The assessment of genotoxic potential of a pesticide is of prime importance in the field of genetic toxicology. Tail length and tail DNA% are very reliable parameters to predict DNA damage [39]. The presence of comet and significant increase in tail parameters following individual exposure to ethion or LPS was observed. Ethion is known to induce genotoxicity in chicks [40] and Anopheles culicifacies [41]. Similarly, LPS induces indirect DNA damage in peripheral blood mononuclear cells of human and mice which might be due to induction of oxidative stress [42]. LPS activates macrophage and production of nitrite and nitrating agent that damages the cell membrane resulting DNA damage and cell death [43]. The data taken together suggest single dietary exposure to ethion at 8 mg kg− 1 has the potential to cause genotoxicity.

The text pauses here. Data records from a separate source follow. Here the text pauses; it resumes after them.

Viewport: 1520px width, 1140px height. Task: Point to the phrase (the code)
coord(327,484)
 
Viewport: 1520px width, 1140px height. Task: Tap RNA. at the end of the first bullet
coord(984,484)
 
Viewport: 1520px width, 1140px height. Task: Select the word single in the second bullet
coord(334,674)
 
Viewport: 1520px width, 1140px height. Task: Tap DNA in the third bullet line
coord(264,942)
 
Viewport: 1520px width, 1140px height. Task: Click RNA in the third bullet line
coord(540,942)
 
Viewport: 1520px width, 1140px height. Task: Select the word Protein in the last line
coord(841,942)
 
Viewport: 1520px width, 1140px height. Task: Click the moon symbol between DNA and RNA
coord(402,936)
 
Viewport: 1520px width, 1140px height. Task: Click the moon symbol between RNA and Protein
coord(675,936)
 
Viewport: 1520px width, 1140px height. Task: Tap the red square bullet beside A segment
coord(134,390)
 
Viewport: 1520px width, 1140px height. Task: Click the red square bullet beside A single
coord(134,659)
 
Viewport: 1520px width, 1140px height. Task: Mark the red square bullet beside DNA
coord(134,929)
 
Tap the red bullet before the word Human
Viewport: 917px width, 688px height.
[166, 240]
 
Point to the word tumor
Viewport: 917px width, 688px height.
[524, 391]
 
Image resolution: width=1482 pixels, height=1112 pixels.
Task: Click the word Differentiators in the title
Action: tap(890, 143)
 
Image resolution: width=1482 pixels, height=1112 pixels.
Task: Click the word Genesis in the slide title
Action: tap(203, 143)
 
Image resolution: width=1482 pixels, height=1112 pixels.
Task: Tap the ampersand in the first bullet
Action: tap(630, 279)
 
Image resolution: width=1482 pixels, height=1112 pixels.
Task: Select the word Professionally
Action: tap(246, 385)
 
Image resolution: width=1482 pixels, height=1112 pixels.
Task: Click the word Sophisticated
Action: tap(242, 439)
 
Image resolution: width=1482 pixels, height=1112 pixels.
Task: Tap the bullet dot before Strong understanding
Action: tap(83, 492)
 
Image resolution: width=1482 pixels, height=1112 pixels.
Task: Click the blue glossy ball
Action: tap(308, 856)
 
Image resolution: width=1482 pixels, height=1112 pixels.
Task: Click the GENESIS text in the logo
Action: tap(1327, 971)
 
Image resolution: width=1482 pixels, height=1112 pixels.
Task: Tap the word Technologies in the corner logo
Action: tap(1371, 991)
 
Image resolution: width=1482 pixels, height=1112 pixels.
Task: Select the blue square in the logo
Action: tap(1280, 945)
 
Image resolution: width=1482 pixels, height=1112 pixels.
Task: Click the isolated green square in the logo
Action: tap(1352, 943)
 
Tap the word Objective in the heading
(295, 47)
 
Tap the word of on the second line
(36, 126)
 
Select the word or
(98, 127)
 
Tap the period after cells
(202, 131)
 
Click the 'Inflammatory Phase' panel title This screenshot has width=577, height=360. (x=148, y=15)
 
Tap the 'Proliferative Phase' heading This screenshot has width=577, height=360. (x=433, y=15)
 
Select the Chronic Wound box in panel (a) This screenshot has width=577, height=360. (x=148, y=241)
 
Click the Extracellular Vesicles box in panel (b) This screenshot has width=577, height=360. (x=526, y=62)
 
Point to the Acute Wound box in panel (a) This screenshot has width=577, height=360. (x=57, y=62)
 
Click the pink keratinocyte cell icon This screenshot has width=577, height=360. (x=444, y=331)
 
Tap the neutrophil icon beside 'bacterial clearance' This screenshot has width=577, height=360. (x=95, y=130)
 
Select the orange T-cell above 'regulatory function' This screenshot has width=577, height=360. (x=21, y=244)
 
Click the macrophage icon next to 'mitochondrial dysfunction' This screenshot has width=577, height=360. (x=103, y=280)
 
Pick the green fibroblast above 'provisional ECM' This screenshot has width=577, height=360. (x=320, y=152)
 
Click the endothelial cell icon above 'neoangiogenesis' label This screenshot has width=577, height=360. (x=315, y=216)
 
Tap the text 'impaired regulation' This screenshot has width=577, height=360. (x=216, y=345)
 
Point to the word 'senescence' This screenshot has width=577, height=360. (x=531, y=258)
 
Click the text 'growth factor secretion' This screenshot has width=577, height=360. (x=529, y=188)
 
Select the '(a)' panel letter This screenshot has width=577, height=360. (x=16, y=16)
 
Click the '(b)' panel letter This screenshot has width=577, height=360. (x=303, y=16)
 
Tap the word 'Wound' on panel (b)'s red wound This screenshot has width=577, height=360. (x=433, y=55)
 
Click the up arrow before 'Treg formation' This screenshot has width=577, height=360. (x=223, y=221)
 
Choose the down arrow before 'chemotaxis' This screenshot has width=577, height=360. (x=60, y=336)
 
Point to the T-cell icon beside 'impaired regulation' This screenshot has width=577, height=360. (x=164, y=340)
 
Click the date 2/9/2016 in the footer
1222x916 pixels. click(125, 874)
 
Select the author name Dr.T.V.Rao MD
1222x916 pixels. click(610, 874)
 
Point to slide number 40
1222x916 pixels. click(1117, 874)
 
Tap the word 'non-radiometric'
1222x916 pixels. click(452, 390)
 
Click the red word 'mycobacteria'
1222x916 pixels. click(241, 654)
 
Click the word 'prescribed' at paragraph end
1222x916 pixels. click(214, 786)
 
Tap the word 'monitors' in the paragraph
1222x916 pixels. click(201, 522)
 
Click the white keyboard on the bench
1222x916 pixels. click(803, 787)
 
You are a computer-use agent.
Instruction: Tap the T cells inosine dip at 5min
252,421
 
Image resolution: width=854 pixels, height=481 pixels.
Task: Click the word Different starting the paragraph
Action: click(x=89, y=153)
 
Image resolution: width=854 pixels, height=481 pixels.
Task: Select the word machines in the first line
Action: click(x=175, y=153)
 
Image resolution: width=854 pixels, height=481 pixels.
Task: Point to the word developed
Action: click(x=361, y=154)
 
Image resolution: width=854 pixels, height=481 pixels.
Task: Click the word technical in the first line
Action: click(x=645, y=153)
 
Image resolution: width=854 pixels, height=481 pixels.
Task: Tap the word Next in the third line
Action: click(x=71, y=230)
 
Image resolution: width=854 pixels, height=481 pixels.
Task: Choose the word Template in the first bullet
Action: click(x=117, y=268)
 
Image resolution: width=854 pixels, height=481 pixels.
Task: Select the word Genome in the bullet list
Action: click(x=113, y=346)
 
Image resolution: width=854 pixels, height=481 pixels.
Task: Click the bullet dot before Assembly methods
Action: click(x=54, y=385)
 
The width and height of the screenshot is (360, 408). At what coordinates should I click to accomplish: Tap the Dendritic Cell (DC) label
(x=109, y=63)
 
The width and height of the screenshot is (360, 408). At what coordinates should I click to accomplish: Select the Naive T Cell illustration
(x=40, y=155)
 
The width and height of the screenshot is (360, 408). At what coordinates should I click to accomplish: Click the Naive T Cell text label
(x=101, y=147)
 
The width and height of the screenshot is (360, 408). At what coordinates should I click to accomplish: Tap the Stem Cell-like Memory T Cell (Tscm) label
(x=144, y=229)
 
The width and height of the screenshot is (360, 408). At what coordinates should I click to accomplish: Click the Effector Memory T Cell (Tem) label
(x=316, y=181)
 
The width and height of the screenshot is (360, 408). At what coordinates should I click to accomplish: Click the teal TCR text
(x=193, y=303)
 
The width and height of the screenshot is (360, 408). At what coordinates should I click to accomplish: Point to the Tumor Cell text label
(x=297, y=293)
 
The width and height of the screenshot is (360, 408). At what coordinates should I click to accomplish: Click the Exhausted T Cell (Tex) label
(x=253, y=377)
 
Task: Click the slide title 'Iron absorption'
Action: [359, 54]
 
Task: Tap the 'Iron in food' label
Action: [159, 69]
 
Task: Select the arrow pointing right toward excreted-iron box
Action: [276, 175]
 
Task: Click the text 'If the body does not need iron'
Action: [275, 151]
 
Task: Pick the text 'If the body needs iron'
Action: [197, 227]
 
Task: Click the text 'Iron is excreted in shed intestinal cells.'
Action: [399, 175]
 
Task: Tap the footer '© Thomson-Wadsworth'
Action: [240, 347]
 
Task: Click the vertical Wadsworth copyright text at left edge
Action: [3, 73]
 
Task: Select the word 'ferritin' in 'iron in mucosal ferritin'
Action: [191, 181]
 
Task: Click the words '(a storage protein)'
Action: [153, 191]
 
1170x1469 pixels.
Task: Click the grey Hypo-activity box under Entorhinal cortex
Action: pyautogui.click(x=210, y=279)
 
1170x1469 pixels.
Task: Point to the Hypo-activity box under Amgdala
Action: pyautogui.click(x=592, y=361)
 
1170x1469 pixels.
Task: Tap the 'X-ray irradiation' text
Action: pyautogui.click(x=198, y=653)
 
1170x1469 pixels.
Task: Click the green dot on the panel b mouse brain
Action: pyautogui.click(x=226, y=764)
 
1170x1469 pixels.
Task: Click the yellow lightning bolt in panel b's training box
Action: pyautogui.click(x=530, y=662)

The present study did not validate the mechanism(s) involved in production of inflammatory mediators after ethion exposure. Secondly, the acute change within 24 h could be affected by several other factors and it could be transient change hence data beyond 24 h exposure need to be compared. However, the enhanced level of TLR4, IL-1β and TNF-α mRNA expression after ethion is combined with LPS as observed in the present and earlier studies [2, 7] depicts that these could serve as potential markers in ethion induced lung injury and could also serve as targets for therapy research. The present study encourages further experimentation on the human pulmonary cell lines. Effective therapies can be developed in future to mitigate pulmonary effects induced by ethion exposure based on knowledge of mechanism(s) and mediators involved in ethion induced lung injury.

Conclusions

We conclude that single dietary ethion exposure at 8 mg kg− 1 cause lung inflammation, alter lung histology and pulmonary expression of TLR4 mRNA. Furthermore, pre-treatment with ethion produces synergistic response to LPS induced expression of TLR4 mRNA. However, further comprehensive studies are needed for understanding the role of the molecular pathway(s) dysregulated during ethion induced lung damage and to identify other vulnerable target organs.